您可以使用 decoder_option 參數來提供解碼器特定的選項。

以下選項通常與預處理相關。

resize：將影格調整為 (寬度)x(高度)。
crop：裁剪影格 (頂部)x(底部)x(左側)x(右側)。請注意，指定的值是要移除的列/欄數量。最終影像大小為 (寬度 - 左側 - 右側)x(高度 - 頂部 - 底部)。如果同時使用 crop 和 resize 選項，則先執行 crop。

如需其他可用選項，請執行 ffmpeg -h decoder=h264_cuvid。

def test_options(option):
    s = StreamReader(src)
    s.seek(87)
    s.add_video_stream(1, decoder="h264_cuvid", hw_accel="cuda:0", decoder_option=option)
    s.fill_buffer()
    (video,) = s.pop_chunks()
    print(f"Option: {option}:\t{video.shape}")
    return video[0]

original = test_options(option=None)
resized = test_options(option={"resize": "480x270"})
cropped = test_options(option={"crop": "135x135x240x240"})

+-------+

待辦任務 =
1. 請改寫解碼器選項說明中從「resize：將影格調整為 (寬度)x(高度)。」到「s.fill_buffer()」的部分，並把「影格」換成「畫面」。
2. 根據解碼器選項說明，同時使用 crop 和 resize 選項時，會先執行哪一個？
3. 請寫出解碼器選項說明接下來的內容。
隨後的資料出自另一個來源。

蒐集資料 =
+-------+

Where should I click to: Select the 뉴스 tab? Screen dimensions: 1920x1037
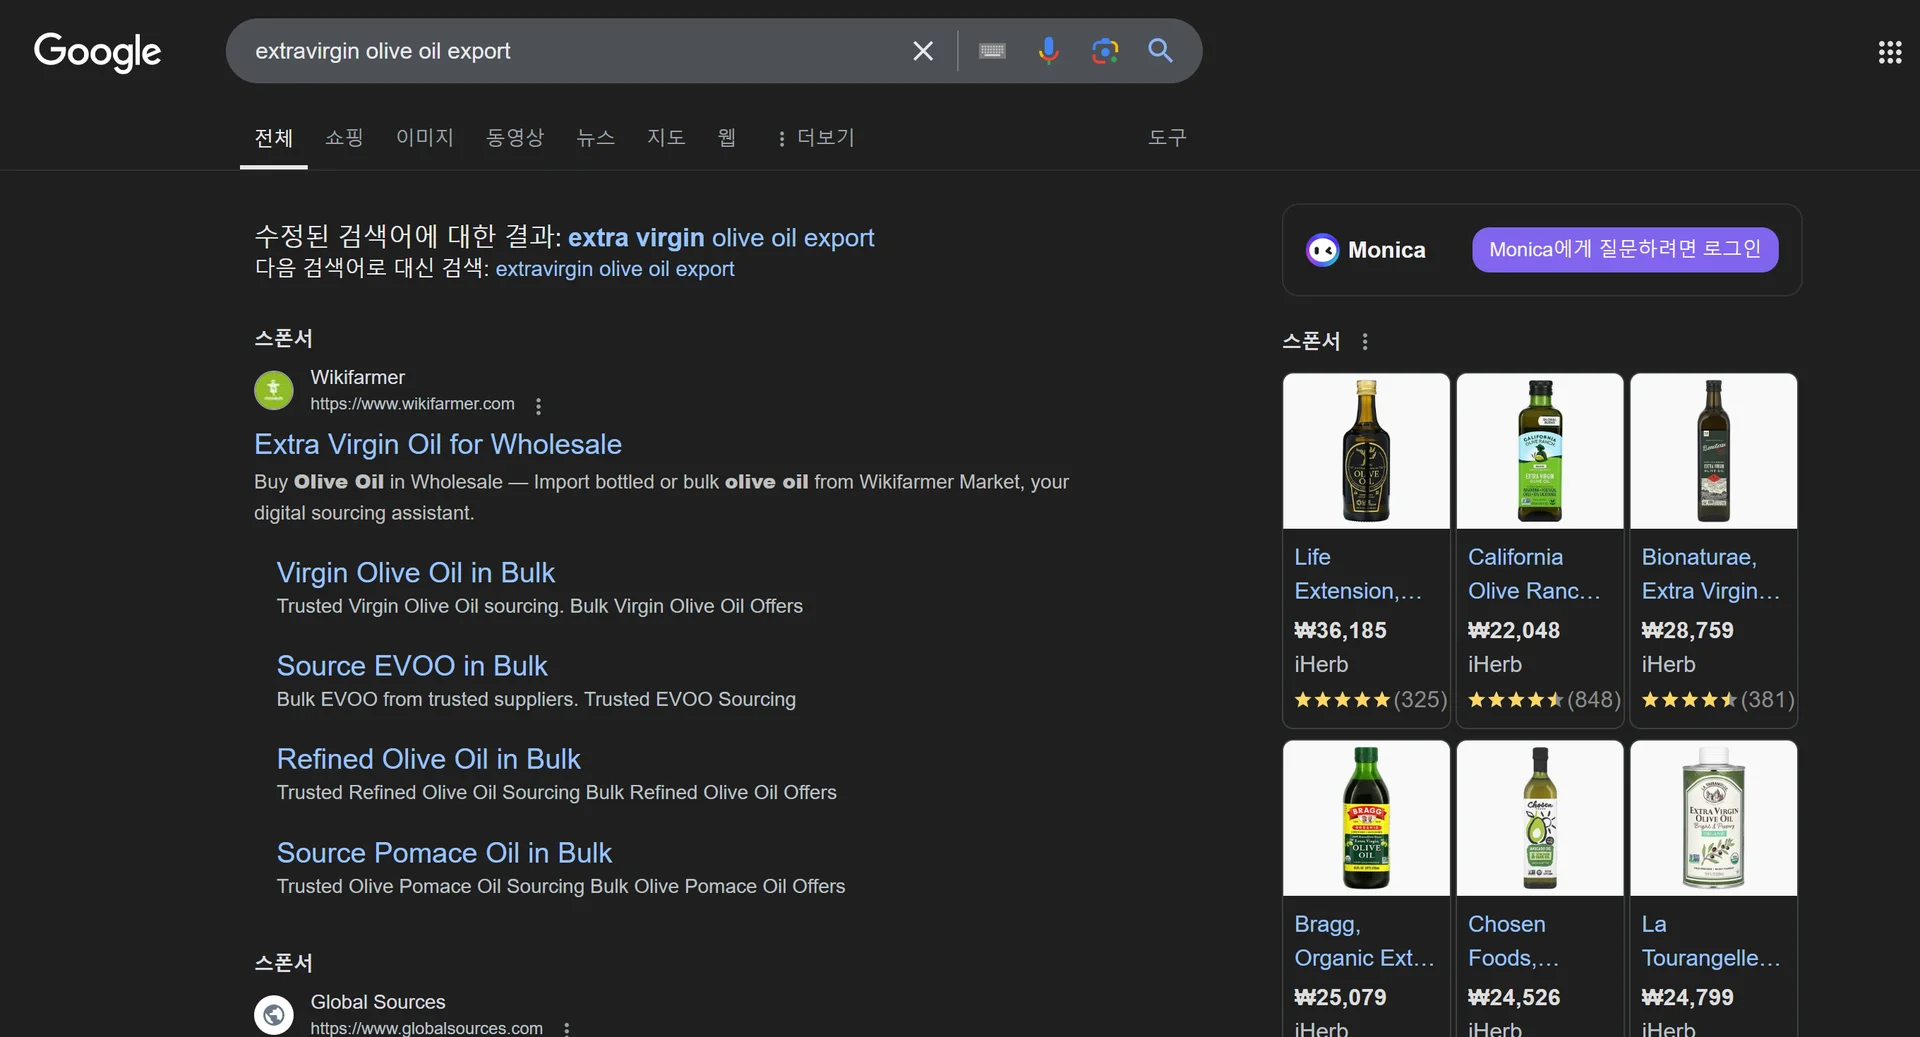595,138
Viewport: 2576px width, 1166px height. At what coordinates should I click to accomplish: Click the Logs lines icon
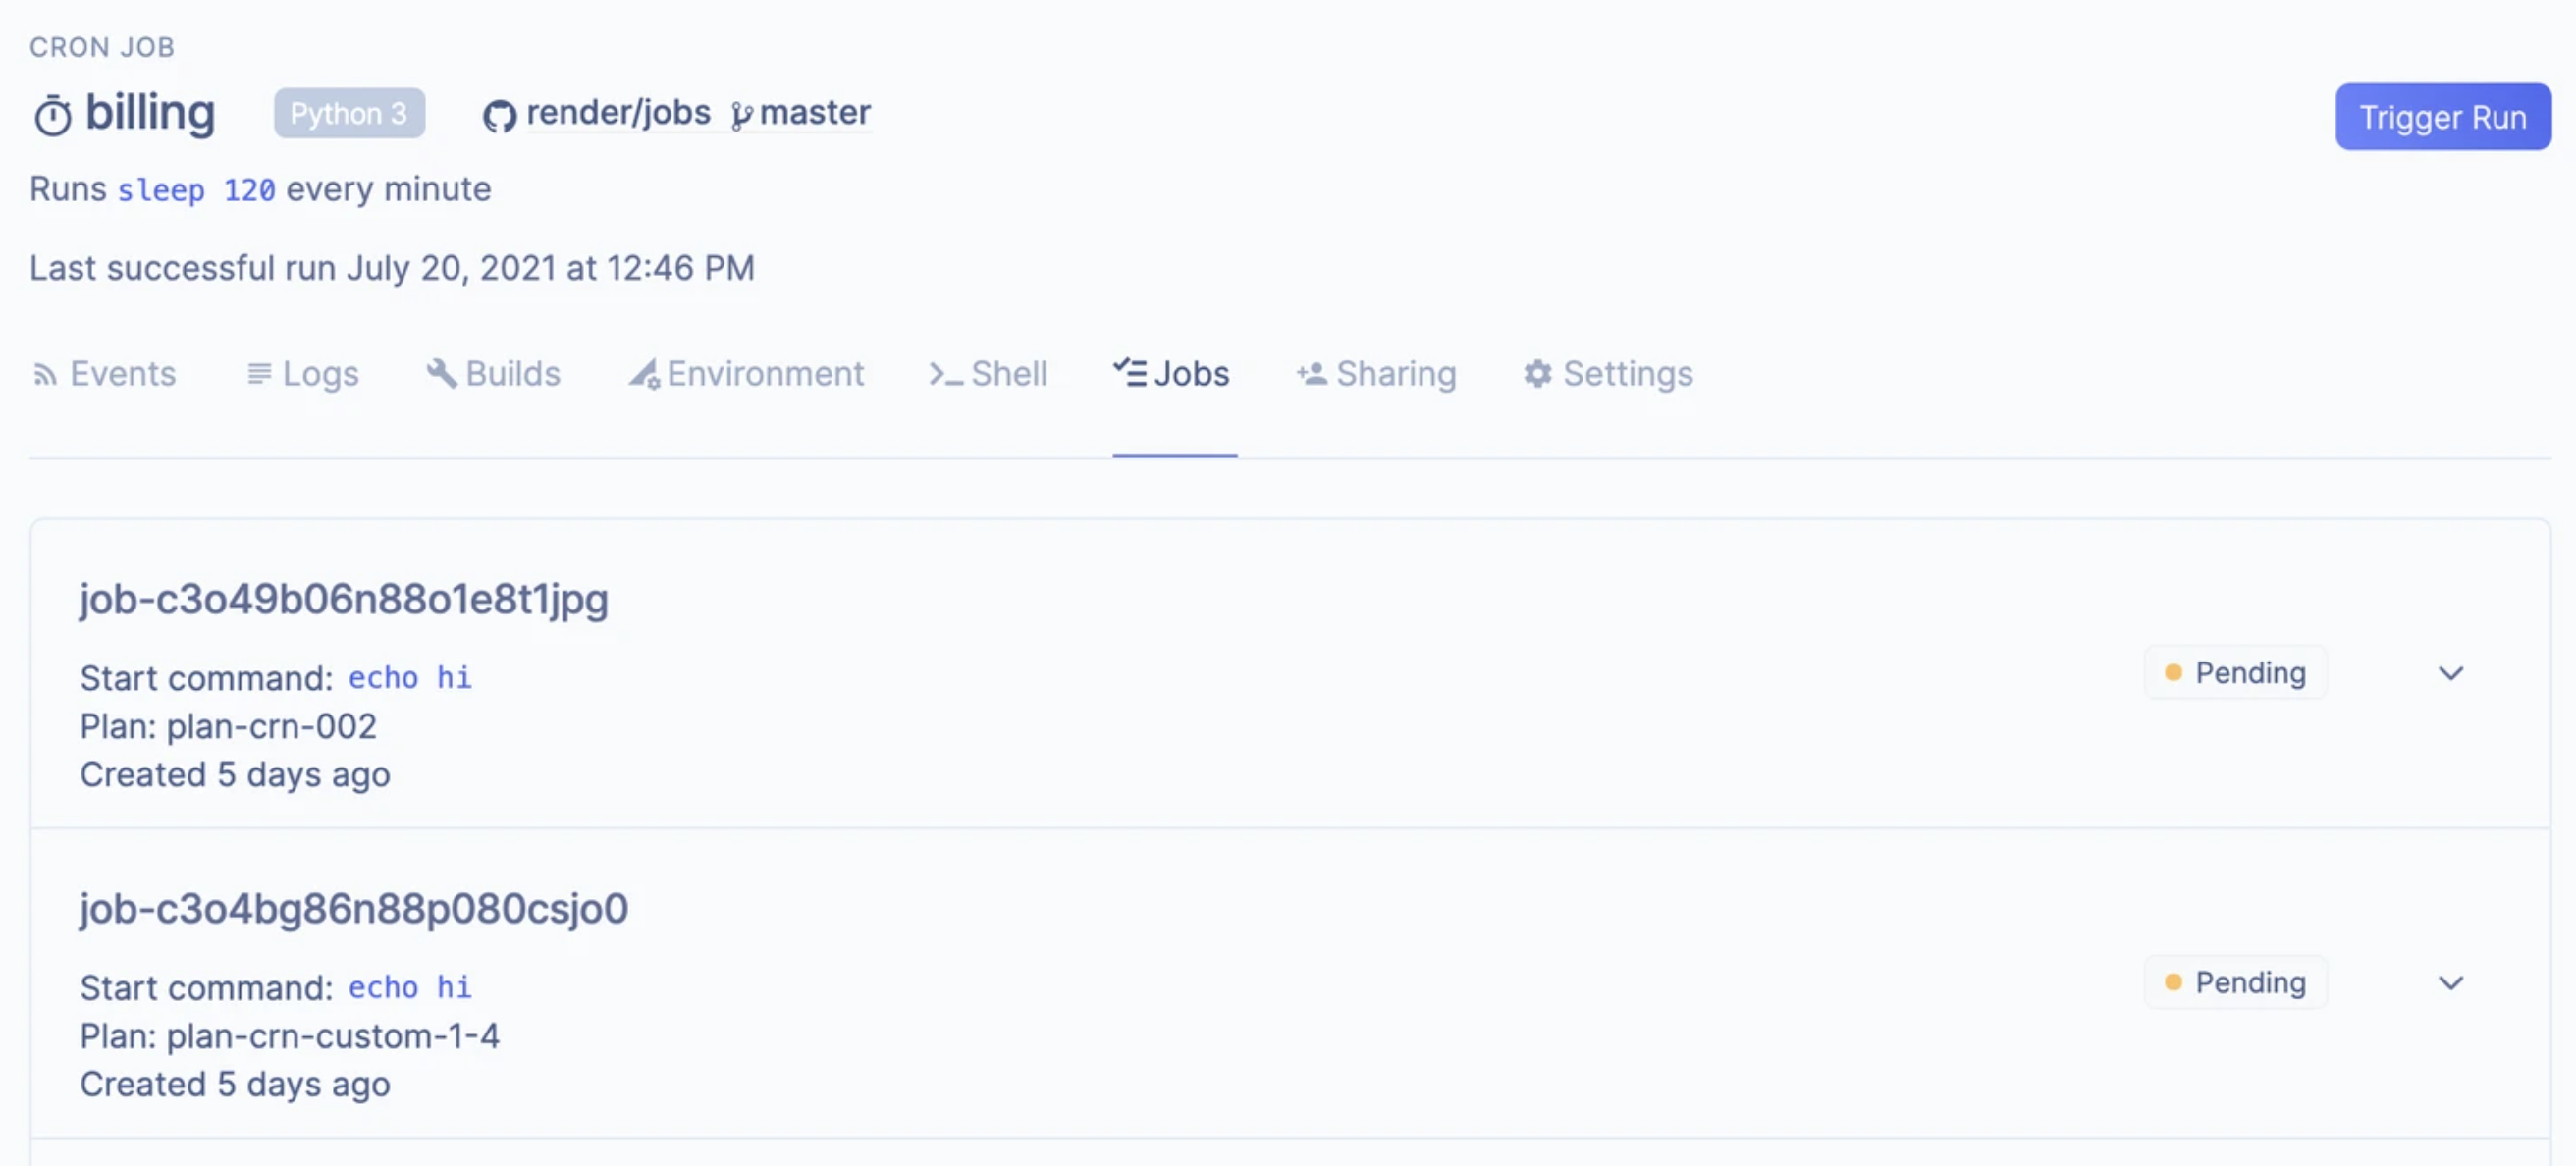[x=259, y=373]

+-------+

預期結果 =
1.
resize：將畫面調整為 (寬度)x(高度)。
crop：裁剪畫面 (頂部)x(底部)x(左側)x(右側)。請注意，指定的值是要移除的列/欄數量。最終影像大小為 (寬度 - 左側 - 右側)x(高度 - 頂部 - 底部)。如果同時使用 crop 和 resize 選項，則先執行 crop。

如需其他可用選項，請執行 ffmpeg -h decoder=h264_cuvid。

def test_options(option):
    s = StreamReader(src)
    s.seek(87)
    s.add_video_stream(1, decoder="h264_cuvid", hw_accel="cuda:0", decoder_option=option)
    s.fill_buffer()

2. 先執行 crop。

3.
cropped_and_resized = test_options(option={"crop": "135x135x240x240", "resize": "640x360"})

Option: None:   torch.Size([1, 3, 540, 960])
Option: {'resize': '480x270'}:  torch.Size([1, 3, 270, 480])
Option: {'crop': '135x135x240x240'}:    torch.Size([1, 3, 270, 480])
Option: {'crop': '135x135x240x240', 'resize': '640x360'}:       torch.Size([1, 3, 360, 640])

def plot():
    fig, axes = plt.subplots(2, 2, figsize=[12.8, 9.6])
    axes[0][0].imshow(yuv_to_rgb(original))
    axes[0][1].imshow(yuv_to_rgb(resized))
    axes[1][0].imshow(yuv_to_rgb(cropped))
    axes[1][1].imshow(yuv_to_rgb(cropped_and_resized))

    axes[0][0].set_title("Original")
    axes[0][1].set_title("Resized")
    axes[1][0].set_title("Cropped")
    axes[1][1].set_title("Cropped and resized")
    plt.tight_layout()
    return fig


plot()

Original, Resized, Cropped, Cropped and resized

<Figure size 1280x960 with 4 Axes>

比較調整大小的方法¶

與軟體縮放不同，NVDEC 不提供選擇縮放演算法的選項。在 ML 應用中，通常需要構建具有相似數值屬性的預處理流程。因此，在這裡我們比較硬體調整大小與不同演算法的軟體調整大小的結果。

我們將使用以下影片，其中包含使用以下指令產生的測試圖案。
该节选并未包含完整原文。